• _What to produce_:
Exact copies of all the lines below are wanted, without a single picture.

• _Data for the task_:
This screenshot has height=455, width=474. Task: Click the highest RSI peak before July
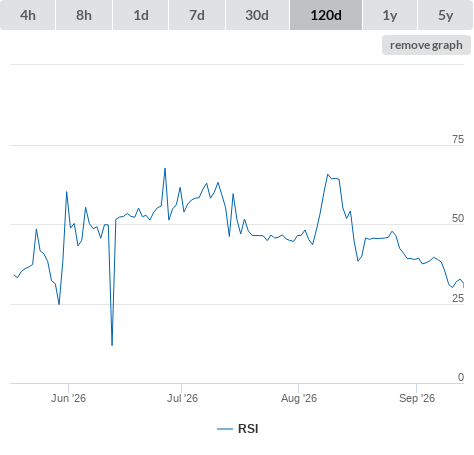[165, 169]
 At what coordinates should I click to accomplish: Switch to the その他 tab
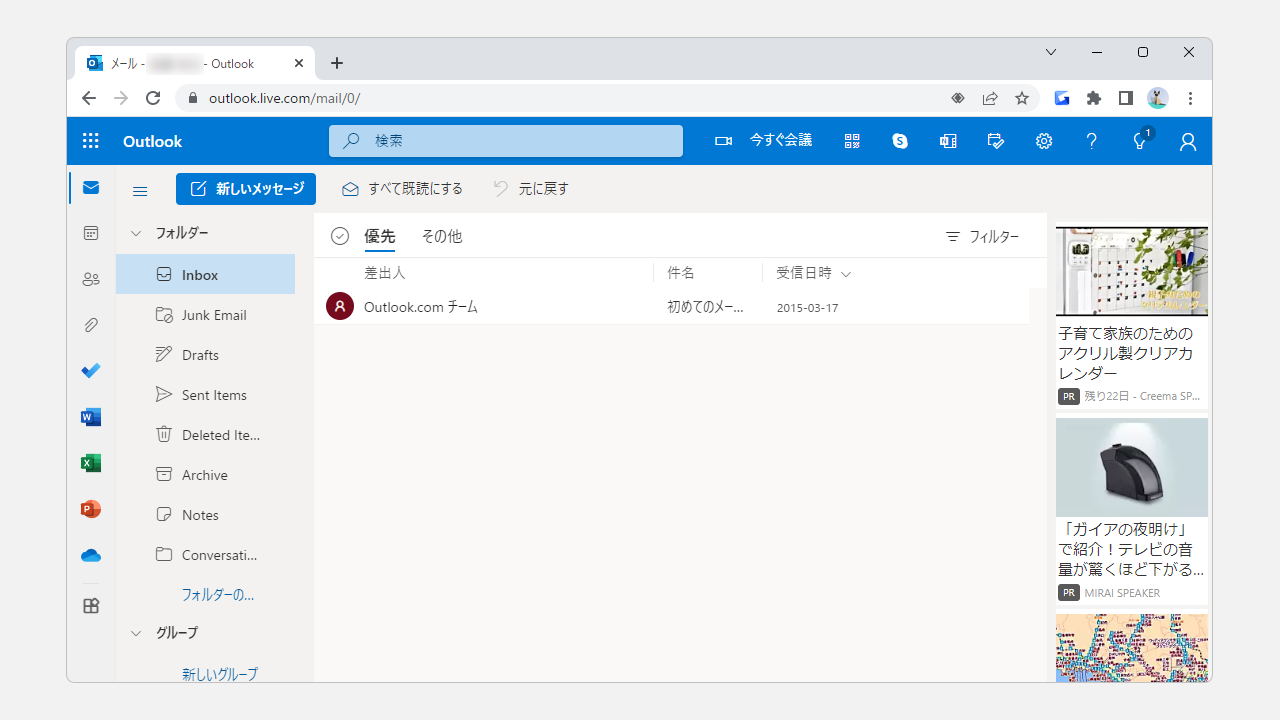441,236
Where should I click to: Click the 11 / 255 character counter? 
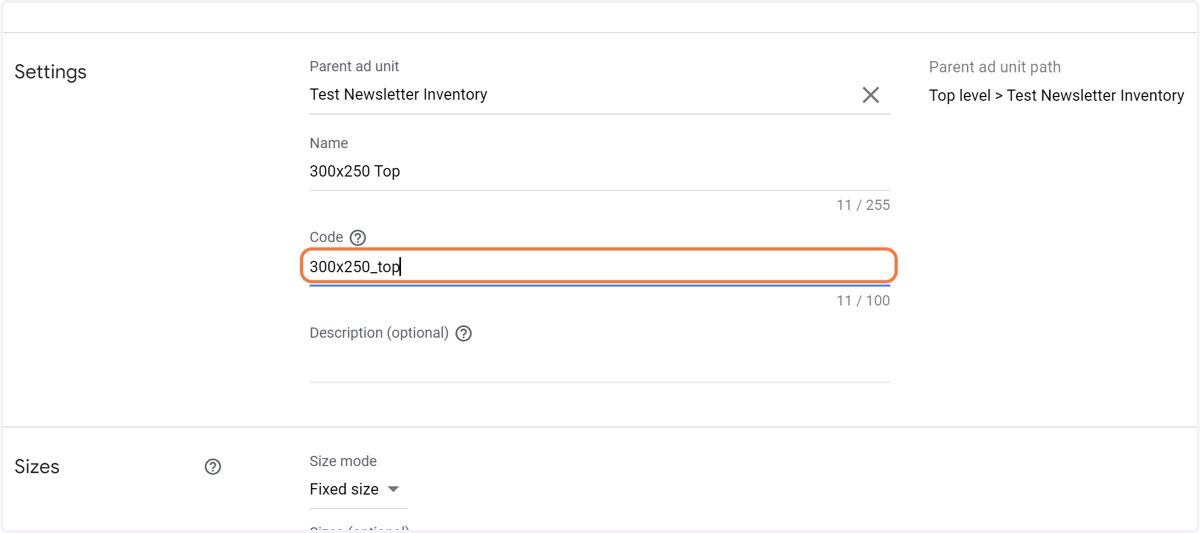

• _Exercise solution_:
This screenshot has height=455, width=474. Task: Click the highest RSI peak before July
[165, 169]
 At what coordinates should I click to accomplish: Switch to the その他 tab
441,236
Where should I click to: Click the 11 / 255 character counter? 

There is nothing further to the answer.